From the patio to the interior of famed hardcore cave Siesta Nouveaux, dry distortion and cymbal crashes from within make the feet move faster through the door.  The singled pillared room held the trophy shirts of previous furious sets, as those in the scene trustingly left their backpacks out of sight under benches. Many were already standing as sentinels, with PlanetxDanger sludging through some thick, doomy hardcore with a fill-in guitarist. The pitches shifted to some angular stop-start, laced with a straight edge agenda. Vocalist Bob demanded some raw energy by entering the pack and throwing fists, using the projected backdrop of Jesus Of Nazareth playing on a hung sheet. It was fitting for the monochromatic event. Standing amidst a breathing crowd, with subtitles “Crown Of Thorns” screened above furious drumming, the opening hour hammers home what this Toronto scene is. It is how the charcoal grit on the side of a TTC tank and oddly blank storefronts do not get coloured in with this music, they get inked. It’s not from a gutter, it’s from above.

Fortune Teller tore in with meaty riffs, keeping the air in the room suspended by tearing everything down with shattering breakdowns. Their animal instinct that enabled them to know when to open a chord and let it gather feedback or when to palm mute bricks into your temple sent me quickly to their merch set-up. The front-man commanded a sheer physical force, controlling the ebb and flow of a crowd who drastically began to lose their inhibitions. Creatures, an out of town act but clearly a welcome one, unloaded fretwork with a strong sinuous groove, channeling their latest epic I, Lucifer. Stephen, with arm in sling, was positioned in the middle of airborne kicks and violent elbows, boldly exposing his broken forearm amidst it all without flinching towards a hair breadth’s distance of force. Closing their set with thrashy soloing, the mass was generating enough heat to welcome Mother Of Mercy. The strength of this set lay in the interaction between the guitarists; complimenting on either side was a strong metallic backbone with dissonant thin string flourishes. Drumming was also expertly executed with a surge of blasts and d-beat. Possessed, or affected by the rank red titled banner, the man with the microphone swung himself around his band with every note affecting him further and further into contortions. When his eyes were gleaned, only was there an outrage that genuinely disturbed.

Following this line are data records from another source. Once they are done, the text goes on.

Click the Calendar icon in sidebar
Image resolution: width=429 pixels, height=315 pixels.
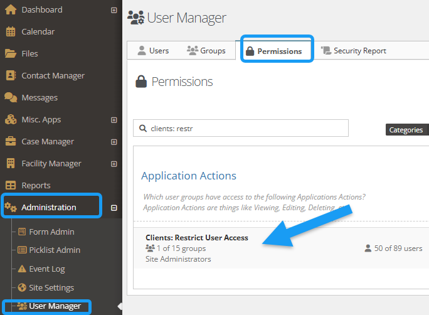point(10,31)
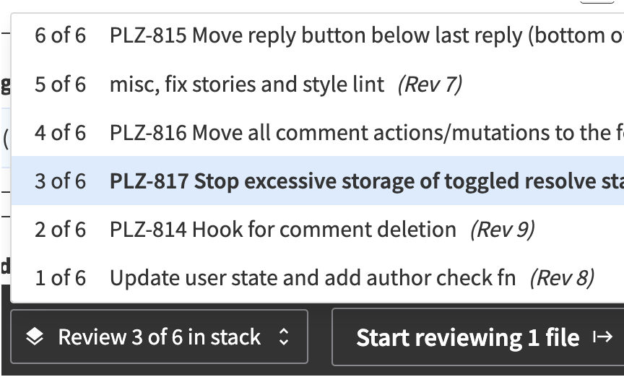This screenshot has height=377, width=624.
Task: Choose misc, fix stories and style lint
Action: pyautogui.click(x=318, y=85)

Setting up, a bottle was raised for band mates of over three years. It was something so innocuous among moving amplifiers and sound checks, and yet everyone in the room saw and felt it. Underneath the sarcastic exchange and spitting, the fly on the wall saw a genuine moment of closure.  Jose emerged hooded from the patio, simply asked “everyone ready?” and launched into what may be the most terrifying and impactful intro to any live act I have attended. He began some preamble about this ‘final set’ business and quickly disregarded it after three words, electing instead to slash through the powerviolence and unholy hardcore that made their 7” an instant classic in the community. Every attendee exorcised their own conflicted realization that every closing song drew closer to the end by piling and baring teeth at every opportunity. The battered bass lines drew everything to a close like any other show would have. Leaving, the subconscious consensus was that this was easily the most charged and extreme show the city had seen in years. Stuck In The City pulled out all the stops in hosting this swan grind, not denying a single being from joining the projected 176 in the room. The band let the songs escape, cause injury, and dissipate as clean slates boarded their tanks and fucking walked it off.  The day was over, wake up tomorrow with charcoal.